All kinds of stuff are for sale at our biggest trade show. A couple thousand people will be there hoping that you will either buy something (Femtosecond laser! LipiFlow!) or help them sell something (Restasis! Prolensa!). Newish companies with truly new ideas (Imprimis, Omeros, AcuFocus) will compete for your attention with behemoths only getting bigger (Allergan, Alcon, Valeant). It’s our annual version of a Cairo street bazaar.

Our world has changed dramatically since I started this eye doctor gig some 30 years ago. The commerce of eye care was once hush hush, carried out on the down low behind closed doors. Now? The amount of transparency, both real and imagined, has forever changed how we view our conventions and how we, the doctors, are viewed when we attend — even more so for those of us who are paid by these companies as speakers or consultants. Case in point: The consulting income reported by the nominee for commissioner of the FDA was portrayed as some kind of bad thing.

I never really thought about this much before, and I’ll bet you didn’t, either. In a way, we’ve all been “sold and bought” as well, with access to our time and our pocketbooks being purchased by companies in return for funding our one-stop CME shopping spree. Because this is a conscious, bottom-line decision made by for-profit businesses, it’s worth spending a moment thinking about the trade. We can all say with a straight face that gifts of pens and penlights never influenced our prescribing habits or major purposes. Can we, or should we, say the same about CME?

#### Activity
Resume the essay about the eye care trade show and industry-funded CME, writing on from its final sentence.

(Stored data entries)
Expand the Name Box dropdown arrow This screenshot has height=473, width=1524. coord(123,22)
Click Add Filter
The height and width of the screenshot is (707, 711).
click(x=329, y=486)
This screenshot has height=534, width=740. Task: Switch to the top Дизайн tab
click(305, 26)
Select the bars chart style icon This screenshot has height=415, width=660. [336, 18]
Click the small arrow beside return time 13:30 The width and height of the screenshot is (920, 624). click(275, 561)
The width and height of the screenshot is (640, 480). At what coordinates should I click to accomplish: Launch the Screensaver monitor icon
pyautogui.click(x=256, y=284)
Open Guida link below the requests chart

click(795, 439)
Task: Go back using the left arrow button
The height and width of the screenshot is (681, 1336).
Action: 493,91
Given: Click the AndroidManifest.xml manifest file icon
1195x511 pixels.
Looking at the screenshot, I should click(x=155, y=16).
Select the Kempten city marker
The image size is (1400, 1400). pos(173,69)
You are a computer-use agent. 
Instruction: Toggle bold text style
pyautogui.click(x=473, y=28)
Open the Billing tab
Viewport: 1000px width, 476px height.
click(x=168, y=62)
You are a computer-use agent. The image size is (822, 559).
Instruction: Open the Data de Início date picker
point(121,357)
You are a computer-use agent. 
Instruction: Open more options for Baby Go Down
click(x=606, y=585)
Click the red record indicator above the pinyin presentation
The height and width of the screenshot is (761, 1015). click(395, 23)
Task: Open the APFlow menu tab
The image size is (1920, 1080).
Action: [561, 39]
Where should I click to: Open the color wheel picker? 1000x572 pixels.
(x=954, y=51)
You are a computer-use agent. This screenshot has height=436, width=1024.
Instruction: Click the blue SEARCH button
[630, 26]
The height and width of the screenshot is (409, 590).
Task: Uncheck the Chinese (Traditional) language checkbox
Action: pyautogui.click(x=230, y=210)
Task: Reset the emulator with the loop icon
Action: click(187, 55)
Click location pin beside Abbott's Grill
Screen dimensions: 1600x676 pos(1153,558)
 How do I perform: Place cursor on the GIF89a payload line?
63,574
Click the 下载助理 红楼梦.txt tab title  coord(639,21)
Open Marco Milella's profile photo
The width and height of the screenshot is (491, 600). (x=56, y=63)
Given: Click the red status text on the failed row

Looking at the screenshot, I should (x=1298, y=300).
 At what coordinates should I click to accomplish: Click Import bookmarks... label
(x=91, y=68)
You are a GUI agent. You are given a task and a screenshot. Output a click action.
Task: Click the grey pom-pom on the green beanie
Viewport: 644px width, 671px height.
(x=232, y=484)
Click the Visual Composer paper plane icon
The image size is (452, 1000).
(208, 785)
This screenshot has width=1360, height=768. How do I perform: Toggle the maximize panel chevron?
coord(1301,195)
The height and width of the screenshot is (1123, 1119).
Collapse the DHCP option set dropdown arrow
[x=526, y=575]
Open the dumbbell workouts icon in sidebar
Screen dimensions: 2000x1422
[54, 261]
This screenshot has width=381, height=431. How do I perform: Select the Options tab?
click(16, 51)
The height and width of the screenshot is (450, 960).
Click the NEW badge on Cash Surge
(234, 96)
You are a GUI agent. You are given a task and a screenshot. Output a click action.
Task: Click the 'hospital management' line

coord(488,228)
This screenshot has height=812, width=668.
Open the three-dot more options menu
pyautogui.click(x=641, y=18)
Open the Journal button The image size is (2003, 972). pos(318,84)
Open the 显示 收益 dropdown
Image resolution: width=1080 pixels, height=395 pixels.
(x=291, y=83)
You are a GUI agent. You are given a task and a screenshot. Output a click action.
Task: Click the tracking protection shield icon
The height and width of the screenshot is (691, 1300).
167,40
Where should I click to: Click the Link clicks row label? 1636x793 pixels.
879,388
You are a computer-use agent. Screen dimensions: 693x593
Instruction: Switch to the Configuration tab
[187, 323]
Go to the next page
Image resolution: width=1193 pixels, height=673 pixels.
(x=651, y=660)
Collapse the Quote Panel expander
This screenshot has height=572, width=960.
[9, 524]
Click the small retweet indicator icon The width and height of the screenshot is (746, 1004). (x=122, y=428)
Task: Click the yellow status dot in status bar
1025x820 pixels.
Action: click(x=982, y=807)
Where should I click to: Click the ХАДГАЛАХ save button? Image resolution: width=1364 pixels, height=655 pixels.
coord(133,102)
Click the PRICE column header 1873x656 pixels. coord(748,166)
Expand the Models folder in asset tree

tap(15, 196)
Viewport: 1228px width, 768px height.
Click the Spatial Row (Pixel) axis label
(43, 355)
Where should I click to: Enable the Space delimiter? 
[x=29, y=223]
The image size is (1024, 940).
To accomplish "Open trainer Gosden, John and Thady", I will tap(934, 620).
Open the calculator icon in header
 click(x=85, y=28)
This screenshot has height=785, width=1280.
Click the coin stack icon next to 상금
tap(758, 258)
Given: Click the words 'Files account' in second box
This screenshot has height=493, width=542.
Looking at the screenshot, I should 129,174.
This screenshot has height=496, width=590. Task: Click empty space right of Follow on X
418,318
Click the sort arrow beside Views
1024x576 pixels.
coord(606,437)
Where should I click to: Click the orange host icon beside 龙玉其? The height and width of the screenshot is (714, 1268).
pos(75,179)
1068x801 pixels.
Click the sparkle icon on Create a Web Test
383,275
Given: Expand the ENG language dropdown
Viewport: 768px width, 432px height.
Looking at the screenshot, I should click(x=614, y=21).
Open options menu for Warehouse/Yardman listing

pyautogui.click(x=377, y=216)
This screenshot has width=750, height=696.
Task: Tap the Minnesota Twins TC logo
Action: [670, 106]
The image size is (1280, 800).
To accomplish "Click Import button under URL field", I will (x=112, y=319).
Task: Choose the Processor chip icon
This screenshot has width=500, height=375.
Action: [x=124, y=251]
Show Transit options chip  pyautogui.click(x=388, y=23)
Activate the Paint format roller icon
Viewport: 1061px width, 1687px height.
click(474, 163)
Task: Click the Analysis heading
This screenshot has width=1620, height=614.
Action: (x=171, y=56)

#### Task response
Here’s my take, as both a CME consumer and paid consultant to companies large and small: Not only is industry funding of CME OK, but we should unshackle the makers of products we use to treat our patients and let them do even more in the way of educating us. I learn so much more that I can take home and use to treat my patients at these meetings than almost anywhere else. I just can’t remember the last time I went to a purely academic CME meeting and captured a practice pearl that I used right away. It happens all the time at the AAO annual meeting (and ASCRS).

That’s time, and money, well spent.

Disclosure: White reports he is a consultant for Bausch + Lomb, Allergan, Shire and Eyemaginations and on the speakers board for Bausch + Lomb, Allergan and Shire.